Text block:

These are people. Real people like you and me and your best friend and your mum. People… who suffer so deeply and unfairly because some 500 politicians made some decisions indirectly about your life and what happens to your country in a building somewhere far away, in another country far away.
Who cares whether they are in Syria or Iraq or here?! Isn’t the value of human life equal wherever we are in the world?
When I watched BBC news live from Wesminster yesterday and heard that verdict, I physically crawled into bed and cried relentlessly. Cried at the state of humanity, of the world, of a total lack of assigning value to life.
Then I texted a friend of mine who shares the same opinion as me but is far more level headed than I am (thank you ever so much if you are reading this), and he replied with the words ‘We have got to keep faith because we’ll have to deal with the consequences regardless’. I knew he was right.

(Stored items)
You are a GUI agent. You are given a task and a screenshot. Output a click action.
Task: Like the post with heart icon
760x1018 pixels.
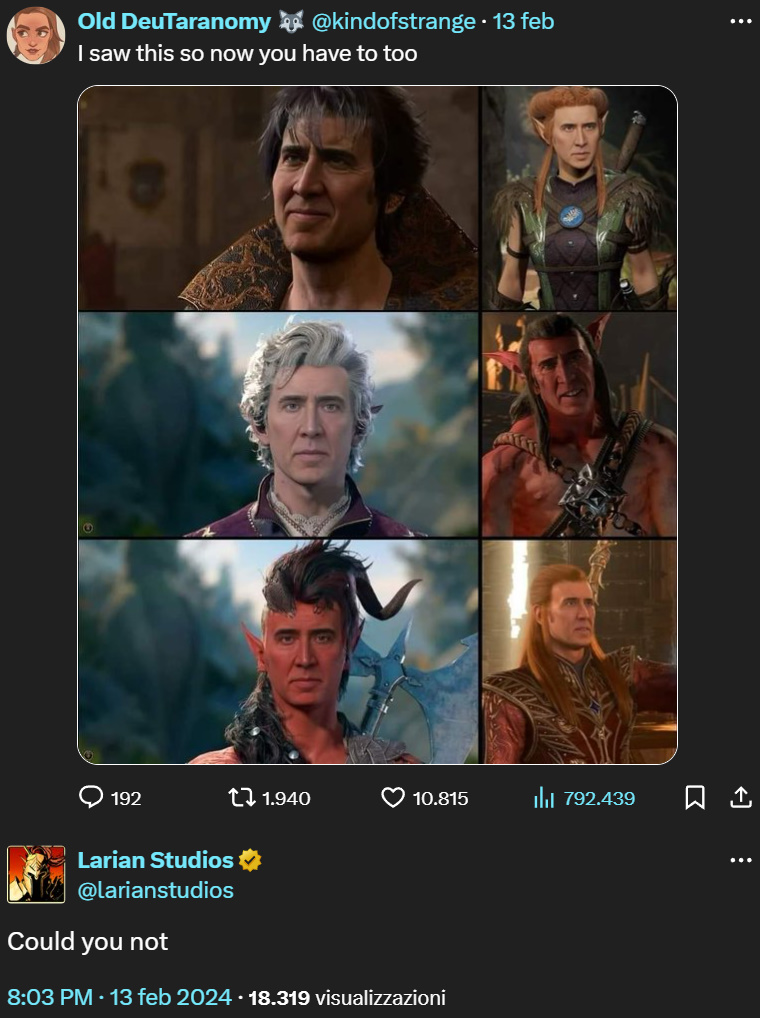[393, 797]
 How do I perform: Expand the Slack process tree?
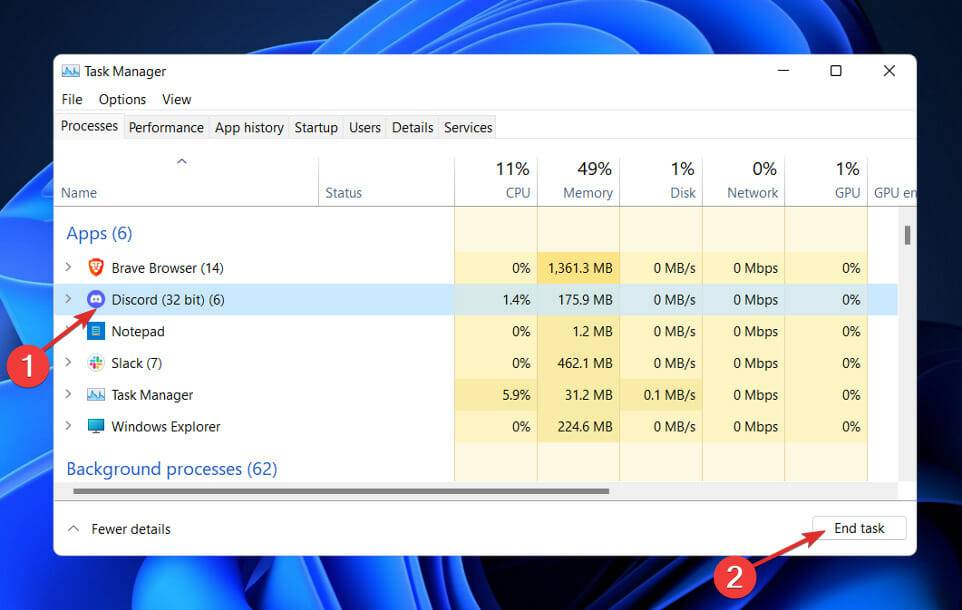click(x=69, y=363)
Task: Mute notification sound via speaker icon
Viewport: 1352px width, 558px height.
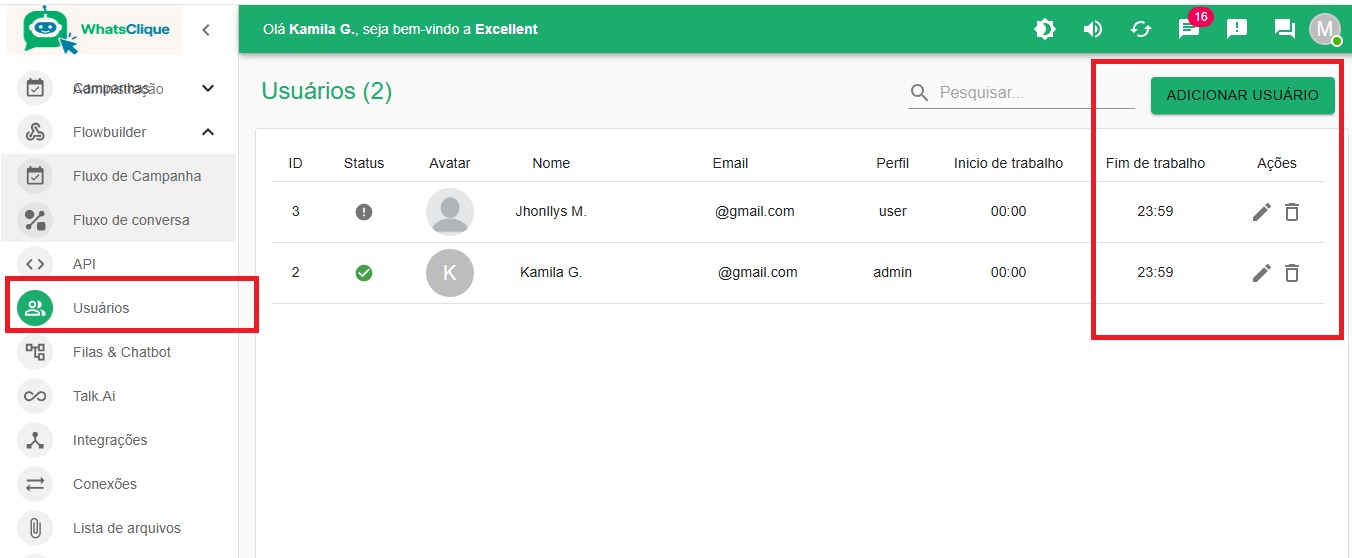Action: 1093,29
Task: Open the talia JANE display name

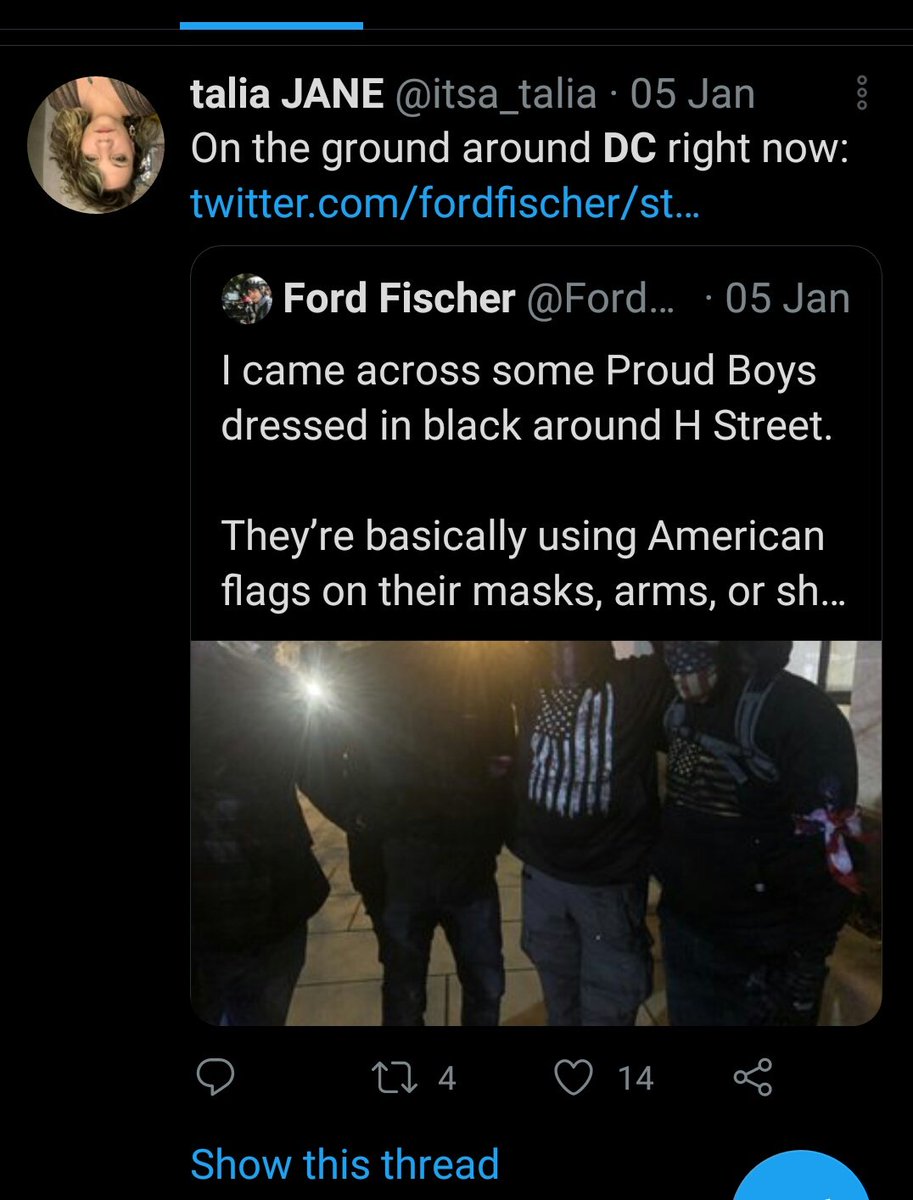Action: tap(286, 94)
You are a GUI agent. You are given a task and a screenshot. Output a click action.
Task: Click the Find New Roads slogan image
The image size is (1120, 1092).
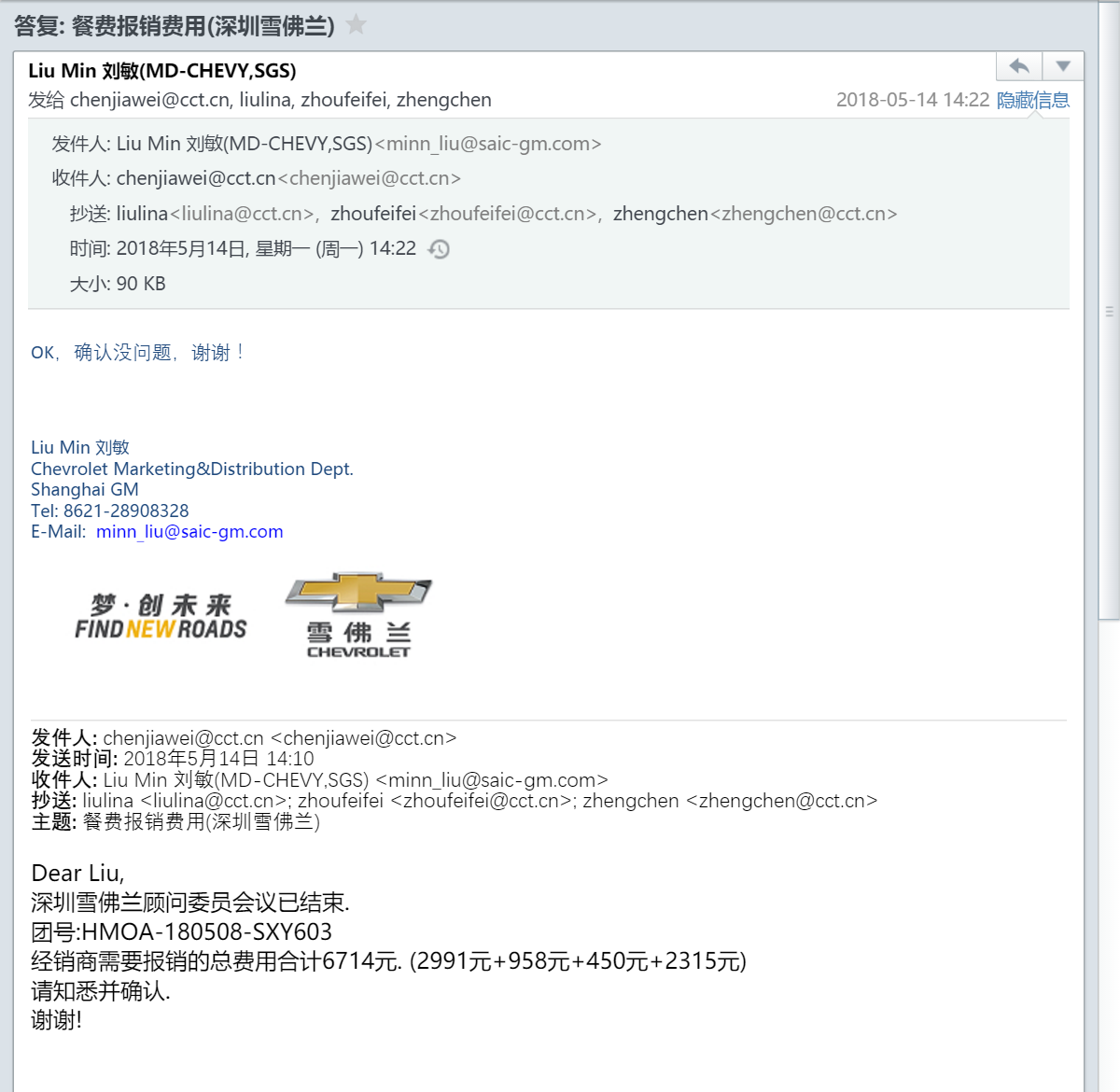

What to do:
1. In the passage about the Westminster vote, what did the writer physically do after hearing the verdict on BBC news?
2. Carry on the passage about the Westminster vote, picking up after its final sentence.

Answers by task:
1. The writer crawled into bed and cried relentlessly.

2.
This post here was not written to generate a political debate as to what our government has decided. It wasn’t even written so I could indulge myself in a bit of public government bashing. There’s plenty of that on Facebook already as far as I can see. According to my morals, even the 397 MPs who voted for airstrikes in Syria are humans whose lives should be respected as much as anyone else’s.
The reason I wrote this is because I want you, lovely person who stayed until the bitter end of the post, to read it and reflect on life. In the face of the crisis that is humanity at this point in time, it has become more essential than ever to remind ourselves of how valued and important life is. There is a line of Buddhist thinking known as ‘The Human Revolution’. I believe this to mean a process of inner development or transformation, where we ditch our egos and complexes that we hold so closely to us and think and behave in a more altruistic, caring and compassionate way towards all living things around us. This is the most vital revolution in humanity, and we can light that very fire inside us. I think this is the only thing that will actually aid progress amongst humankind. We can achieve it only by feeling constant gratitude for this life we have, recognising its value, recognising the value of everyone else’s lives and extending that love, care and compassion to all those around us, regardless of who they are or what they mean to us. Every single one of us has the capacity to do this.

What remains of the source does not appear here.